After graduating from Syracuse University with a Bachelor of Fine Arts degree in Musical Theatre in 1983, Sorkin spent much of the 1980s in New York as a struggling, sporadically employed actor. He found his passion in writing plays, and quickly established himself as a young promising playwright. His stage play A Few Good Men caught the attention of Hollywood producer David Brown, who bought the film rights before the play even premiered.

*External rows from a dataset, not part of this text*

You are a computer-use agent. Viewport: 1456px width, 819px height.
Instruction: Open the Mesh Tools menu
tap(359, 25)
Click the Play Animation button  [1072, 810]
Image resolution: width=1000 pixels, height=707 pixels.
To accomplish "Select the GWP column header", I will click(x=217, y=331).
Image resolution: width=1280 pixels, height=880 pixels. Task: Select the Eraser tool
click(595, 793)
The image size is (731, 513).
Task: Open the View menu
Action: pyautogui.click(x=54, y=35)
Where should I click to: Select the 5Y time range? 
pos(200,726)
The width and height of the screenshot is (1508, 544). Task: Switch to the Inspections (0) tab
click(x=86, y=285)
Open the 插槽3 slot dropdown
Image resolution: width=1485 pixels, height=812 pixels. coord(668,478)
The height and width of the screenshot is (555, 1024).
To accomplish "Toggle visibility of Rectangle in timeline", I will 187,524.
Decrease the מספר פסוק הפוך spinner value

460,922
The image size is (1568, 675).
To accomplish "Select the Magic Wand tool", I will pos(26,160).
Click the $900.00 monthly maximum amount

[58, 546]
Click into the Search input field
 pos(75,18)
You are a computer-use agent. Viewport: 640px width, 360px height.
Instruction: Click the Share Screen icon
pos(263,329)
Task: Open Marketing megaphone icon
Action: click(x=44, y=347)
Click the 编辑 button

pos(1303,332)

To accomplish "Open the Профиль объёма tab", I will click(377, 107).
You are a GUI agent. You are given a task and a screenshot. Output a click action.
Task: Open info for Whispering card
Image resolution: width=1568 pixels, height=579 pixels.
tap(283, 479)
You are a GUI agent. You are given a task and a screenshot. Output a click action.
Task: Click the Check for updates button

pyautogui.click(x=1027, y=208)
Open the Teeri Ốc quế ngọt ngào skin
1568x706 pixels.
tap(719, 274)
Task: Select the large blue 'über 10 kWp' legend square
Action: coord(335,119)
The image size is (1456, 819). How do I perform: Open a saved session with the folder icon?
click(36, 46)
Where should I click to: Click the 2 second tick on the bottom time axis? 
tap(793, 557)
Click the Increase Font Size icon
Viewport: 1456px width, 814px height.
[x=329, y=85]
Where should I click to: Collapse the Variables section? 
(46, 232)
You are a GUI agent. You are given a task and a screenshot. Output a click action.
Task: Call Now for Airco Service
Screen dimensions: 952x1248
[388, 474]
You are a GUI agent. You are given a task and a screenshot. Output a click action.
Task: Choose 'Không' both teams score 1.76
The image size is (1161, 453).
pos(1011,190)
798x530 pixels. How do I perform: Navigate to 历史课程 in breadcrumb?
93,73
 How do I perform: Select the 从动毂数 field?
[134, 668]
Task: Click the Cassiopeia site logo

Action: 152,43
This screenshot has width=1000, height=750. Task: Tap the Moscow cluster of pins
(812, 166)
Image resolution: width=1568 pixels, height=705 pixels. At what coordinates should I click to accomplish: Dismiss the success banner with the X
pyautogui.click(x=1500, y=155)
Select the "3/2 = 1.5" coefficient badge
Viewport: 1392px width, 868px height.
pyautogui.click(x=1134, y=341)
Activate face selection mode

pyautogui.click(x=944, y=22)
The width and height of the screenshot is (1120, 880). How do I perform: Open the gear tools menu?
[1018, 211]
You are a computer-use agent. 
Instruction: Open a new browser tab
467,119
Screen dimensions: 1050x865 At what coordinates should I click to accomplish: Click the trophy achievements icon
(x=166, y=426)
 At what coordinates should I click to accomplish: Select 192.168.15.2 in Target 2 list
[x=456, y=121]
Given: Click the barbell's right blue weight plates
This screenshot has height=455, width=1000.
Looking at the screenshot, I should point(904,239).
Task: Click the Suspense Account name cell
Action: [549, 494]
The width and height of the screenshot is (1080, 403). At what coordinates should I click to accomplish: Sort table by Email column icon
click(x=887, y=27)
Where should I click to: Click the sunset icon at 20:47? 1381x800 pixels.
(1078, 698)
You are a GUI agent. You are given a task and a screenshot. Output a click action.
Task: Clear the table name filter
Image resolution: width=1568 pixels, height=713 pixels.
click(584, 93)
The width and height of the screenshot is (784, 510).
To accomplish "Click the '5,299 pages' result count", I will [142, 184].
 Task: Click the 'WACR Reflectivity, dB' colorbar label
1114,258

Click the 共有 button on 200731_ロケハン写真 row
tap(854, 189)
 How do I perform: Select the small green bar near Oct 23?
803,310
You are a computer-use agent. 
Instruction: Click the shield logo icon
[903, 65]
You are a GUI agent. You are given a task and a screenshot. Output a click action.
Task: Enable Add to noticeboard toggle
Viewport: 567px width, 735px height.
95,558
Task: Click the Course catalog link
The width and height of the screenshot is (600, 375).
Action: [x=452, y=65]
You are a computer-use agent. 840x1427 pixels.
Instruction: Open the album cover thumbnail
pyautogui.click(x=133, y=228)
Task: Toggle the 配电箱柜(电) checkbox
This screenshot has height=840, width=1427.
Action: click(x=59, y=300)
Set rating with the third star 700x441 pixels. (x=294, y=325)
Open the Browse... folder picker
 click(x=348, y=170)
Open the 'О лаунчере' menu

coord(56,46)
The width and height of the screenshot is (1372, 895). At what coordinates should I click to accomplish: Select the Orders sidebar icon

Castle Rock Entertainment hired Sorkin to adapt A Few Good Men for the big screen. The film, directed by Rob Reiner, became a box office success. Sorkin spent the early 1990s writing two other screenplays at Castle Rock, Malice and The American President. In the mid-1990s he worked as a script doctor on films such as Bulworth. In 1998 his television career began when he created the comedy series Sports Night for the ABC network. The second season of Sports Night was its last and in 1999 overlapped with the debut of Sorkin's next TV series, the political drama The West Wing, this time for the NBC network. The West Wing won multiple Emmy Awards, and continued for three more seasons after he left the show at the end of its fourth season in 2003. He returned to television in 2006 with the dramedy Studio 60 on the Sunset Strip, about the backstage drama at a late-night sketch comedy show, once again for the NBC network. While Sorkin's return was met with high expectations and a lot of early online buzz before Studio 60's premiere, NBC did not renew it after its first season in which it suffered from low ratings and mixed reception in the press and on the Internet. His most recent feature film screenplay is The Social Network, for which he won an Academy Award for Best Adapted Screenplay.